In August 2006, Efrón and UBS Bank USA entered into a Credit Line Agreement. The line of credit was secured by a first priority lien in favor of UBS Bank USA, to be exercised against accounts held by Efrón with the security intermediary, which was UBS. See, Docket No. 23, Exh. IS at Section 8(a). The Agreement provided for UBS to abide by all entitlement orders and instructions given by the Bank regarding the collateral accounts, without need for consent from Efrón. Id. at Section 9(a). Efrón, for his part, could trade financial assets within the collateral accounts and could also issue entitlement orders and instructions to UBS regarding those accounts, unless the Bank notified UBS that it was asserting exclusive control over the account, at which point UBS was prohibited from acting on orders or instructions from Efrón. Id. at Section 9(b).
The Agreement gave the Bank the right to secure payment of the credit line obligations when the debt became due, by set-off against Efrón's UBS investments. Id. at Section 8(a). The debt would become due in the event of a "demand" by the Bank for full or partial payment of the credit line obligations. That demand could be made at any time, at the Bank's absolute discretion. Id. at Section 2(b). Moreover, the agreement provided that notification of demand could be made orally or in writing unless otherwise required by law. Id. at Section 20.
To that end, the Bank had discretion to terminate or cancel the line, in which event Efrón would have to pay the totality of the credit line obligation. Id. at Section 2(h). Nevertheless, under Section 10, the entire obligation would come due if a collateral account was attached or subjected to a levy, at which time the Bank could, "in its sole and absolute discretion liquidate, withdraw or sell all or any part of the Collateral and apply the same [ . . . ] to any amounts owed to the Bank . . ." Id. at Section 10(a).
Candelario asserts there is no evidence that the Bank called in the line, accelerated the debt, or in fact, demanded that Efrón make certain payments. She claims that when the accounts were attached, the Bank did not exercise its contractual right to accelerate the debt, and that at no other point did it make a "demand," as it could have under the agreement. Similarly, she states that the Bank never exercised its rights to call in the line of credit, and that there is no evidence that the Bank called in the credit line until the end of August 2007, when Judge Sellés's sales order was served on UBS. UBS contends that demand was not required, and that the Bank did exercise its rights.
A security interest in investment property may be perfected by control. Candelario VII, 81 F.Supp.3d at 153. Both Utah law (Utah Code Ann. § 70A-9a-313(1)), which governed the Credit Line Agreement with Mr. Efrón, and the UCC, so permit. Candelario VII, 81 F.Supp.3d at 153. In the case of investment property held through a securities intermediary (UBS), the secured party (UBS Bank USA) could perfect by control transferring securities to an account in its own name; becoming the entitlement holder, arranging for the securities intermediary to act on instructions from the secured party to dispose of the positions, even though the debtor remains the entitlement holder. Id.

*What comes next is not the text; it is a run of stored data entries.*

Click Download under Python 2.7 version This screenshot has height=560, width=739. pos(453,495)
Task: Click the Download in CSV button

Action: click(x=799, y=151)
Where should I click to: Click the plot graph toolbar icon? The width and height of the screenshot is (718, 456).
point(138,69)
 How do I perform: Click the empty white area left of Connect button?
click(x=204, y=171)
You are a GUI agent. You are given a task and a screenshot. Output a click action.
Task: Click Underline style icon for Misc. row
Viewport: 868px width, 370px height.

See, Utah Code Ann. § 70A-9a-314 ("A security interest in investment property . . . may be perfected by control of the collateral under . . . Section 70A-9a-106."); Section 70A-9a-106(1) ("A person has control of [investment property] as provided in Section 70A-8-105."); Section 70A-8- 105(4)(b) (a secured party "purchaser" has control where "the securities intermediary has agreed that it will comply with entitlement orders originated by the [secured party] purchaser without further consent by the entitlement holder"); § 70A-1a-201(2)(cc) & (dd) (defining "purchaser," as used in the UCC, to include a person who takes by "lien," "security interest," "or any other voluntary transaction creating an interest in property"); see also, Section 70A-9a-309(10) (automatic perfection of "a security interest in investment property created by a broker or securities intermediary").
Puerto Rico has adopted the UCC articles applicable to investment property and secured transactions. See, Commercial Transactions Act, P.R. Laws Ann. tit. 19 §§ 401-2207, with relevant provisions similar to the Utah UCC. The Commercial Transactions Act provides that filing is not required to perfect "[a] security interest in investment property which is perfected without filing under § 2015 or § 2016 of this title." Id. at Section 2102(h). Instead, it recognizes that "[a] description of collateral in a security agreement or financing statement is sufficient to create or perfect a security interest in a[n] [investment property]," Id. at Section 2015(3), and that "[a] security interest in investment property may be perfected by control," Id. at Section 2015(4)(a). And along the same line, it provides that control exists where the securities intermediary has agreed to comply with entitlement orders originated by the [secured party] purchaser without further consent by the entitlement holder. Id. at Section 1706(d)(2).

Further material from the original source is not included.